"Golden Age" – Philadelphia Theatre Company

“Great art is dangerous, that’s why there’s so little of it.”
—Bellini, in Terrence McNally’s Golden Age

Philly theater hacks were spoiled for choice last week when three Philadelphia theater companies opened world premier productions on the same night: InterAct with City of Numbers, PTC with Golden Age, and the Walnut St. with The Eclectic Society.

The Philadelphia Theatre Company found great artistic and commercial success with Terrence McNally’s operatic Master Class, which went on to win a slew of Tony Awards after its Philly run. Expectations were therefore high for his new play, Golden Age, set backstage at the maiden performance of composer Vincenzo Bellini’s masterpiece I Puritani in Paris in 1835. That work was a great success, becoming known as the finest example of bel canto opera and securing Bellini’s fame when he died just eight months later. Golden Age does not glitter in quite the same way.
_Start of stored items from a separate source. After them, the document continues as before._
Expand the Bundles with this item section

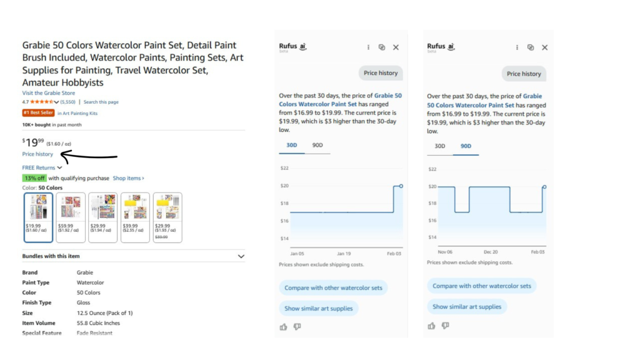coord(241,256)
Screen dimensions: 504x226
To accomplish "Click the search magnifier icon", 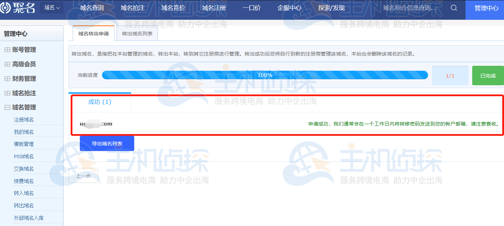I will pyautogui.click(x=454, y=8).
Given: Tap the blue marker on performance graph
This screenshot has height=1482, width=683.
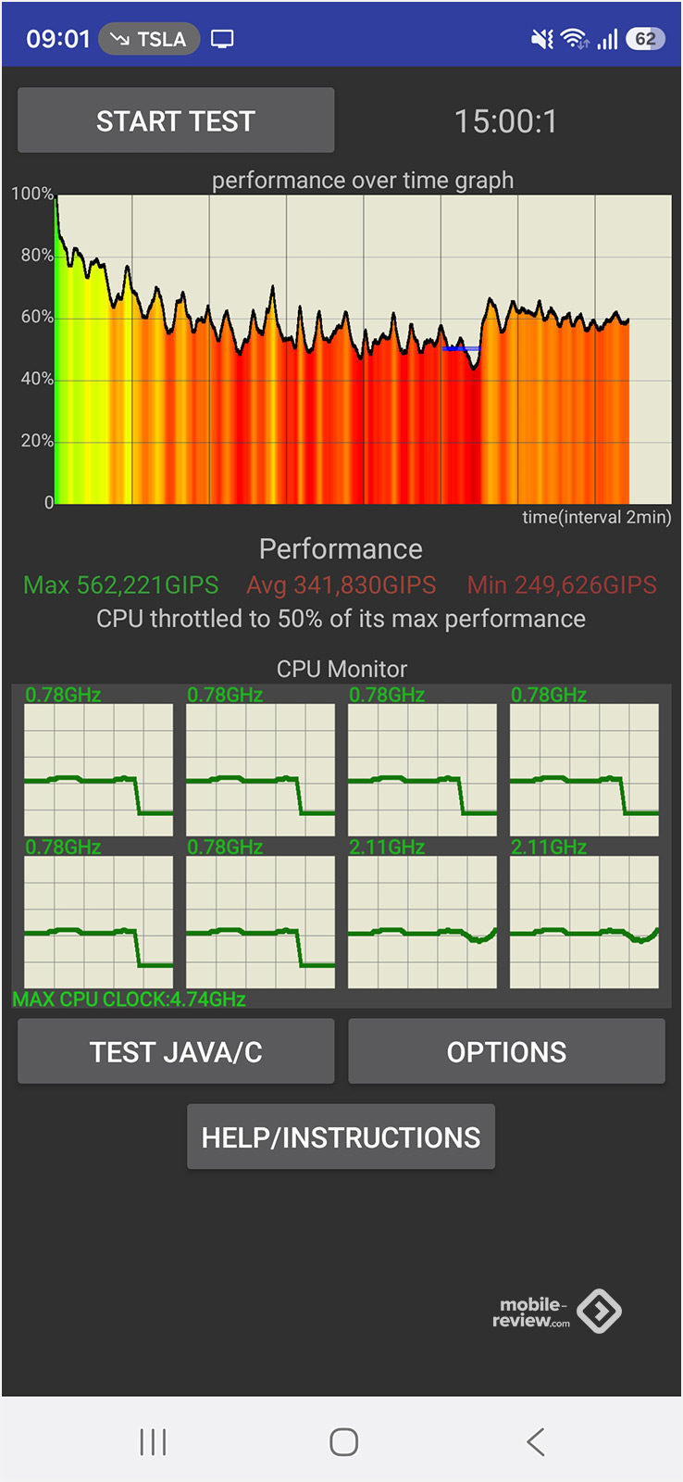Looking at the screenshot, I should pyautogui.click(x=460, y=349).
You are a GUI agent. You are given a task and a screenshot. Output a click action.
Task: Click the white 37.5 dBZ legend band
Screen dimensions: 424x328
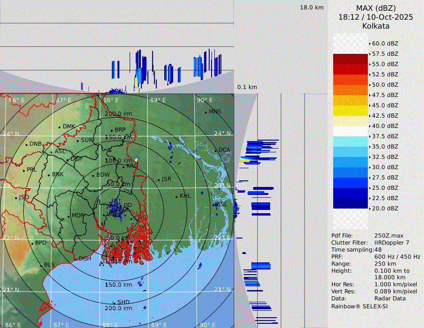click(x=350, y=131)
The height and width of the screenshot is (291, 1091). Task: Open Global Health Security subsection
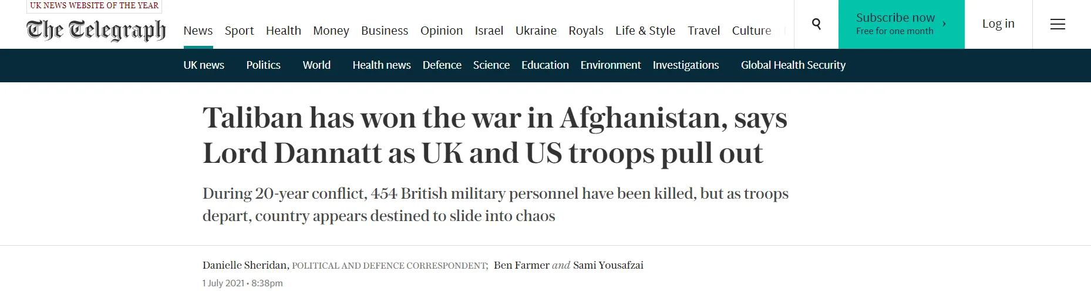[793, 65]
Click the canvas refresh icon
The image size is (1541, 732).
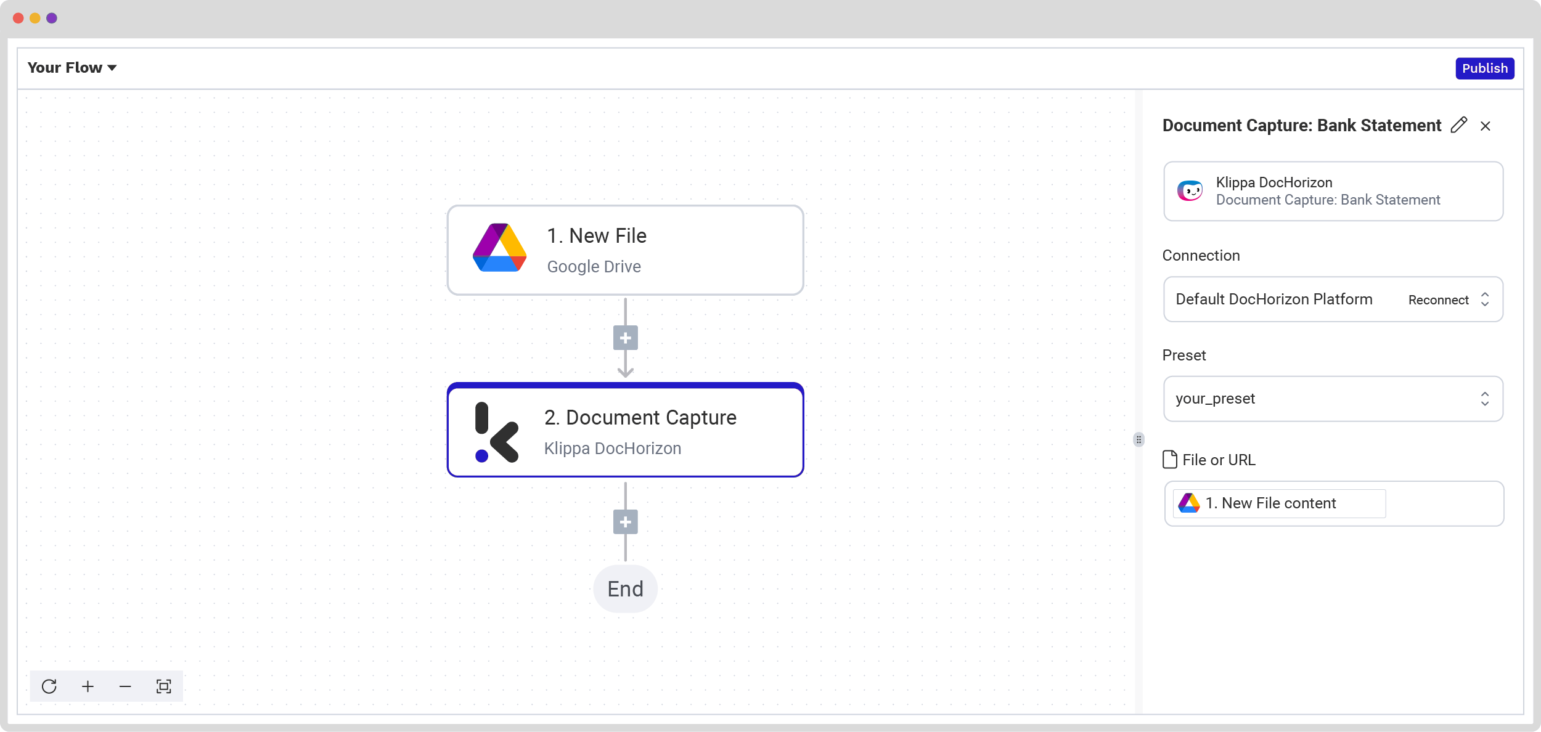(x=49, y=686)
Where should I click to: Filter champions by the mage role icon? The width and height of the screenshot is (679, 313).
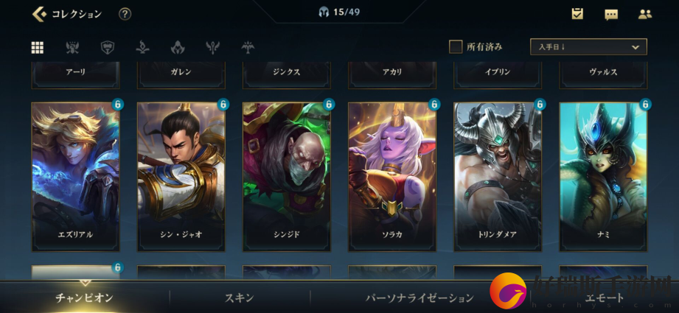click(142, 48)
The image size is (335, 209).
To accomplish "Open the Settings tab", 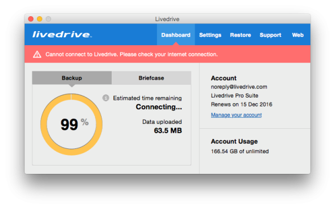I will pyautogui.click(x=210, y=35).
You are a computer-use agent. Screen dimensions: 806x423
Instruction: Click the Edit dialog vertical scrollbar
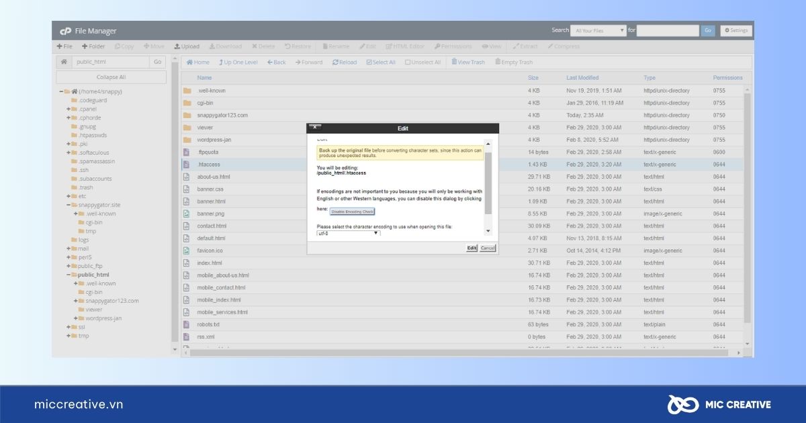[488, 181]
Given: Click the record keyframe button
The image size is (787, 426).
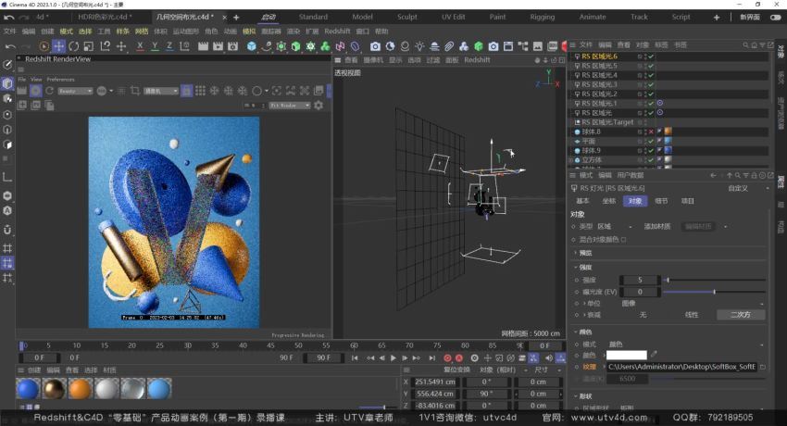Looking at the screenshot, I should [x=447, y=357].
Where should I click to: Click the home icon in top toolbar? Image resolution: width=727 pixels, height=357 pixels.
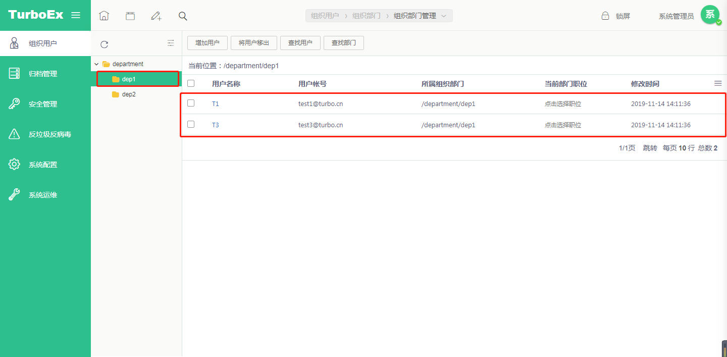(x=104, y=16)
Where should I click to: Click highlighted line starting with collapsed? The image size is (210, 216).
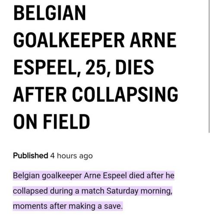tap(92, 191)
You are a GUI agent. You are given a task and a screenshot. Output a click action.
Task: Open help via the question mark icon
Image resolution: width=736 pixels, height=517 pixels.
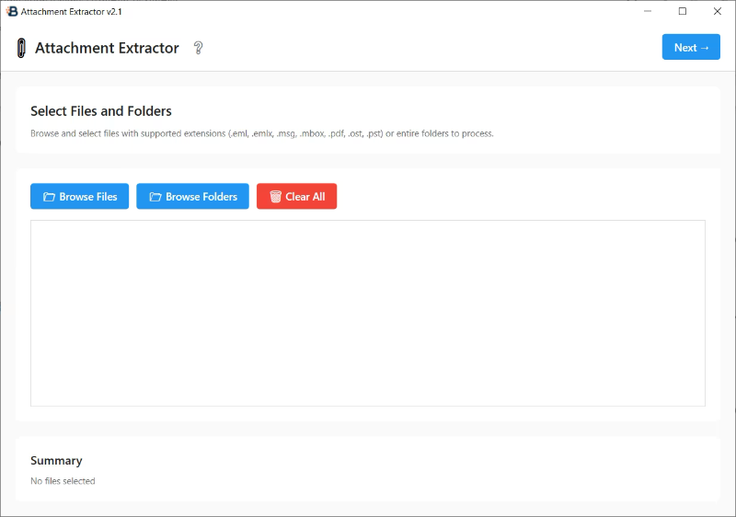tap(198, 48)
Jeffrey Carlson does a great melodramatic suffering artist as Bellini and there are moments of humor and beauty in dialogue, but the three-act play seems overlong, poorly edited, and — on opening night — unrehearsed. Opera gets away with having overacting melodrama because its music is so beautiful, Golden Age does not. The set is beautiful, the background music works exquisitely, and there is much to commend in acting by Christopher Michael McFarland and Hoon Lee as half the famed Puritani quartet. The play is let down by its length and by the failure of any of the major characters to form meaningful onstage connections.

One can hope the much-promoted upcoming show featuring Kathleen Turner will be as good as their last one-man, 2009’s Theater Abuse.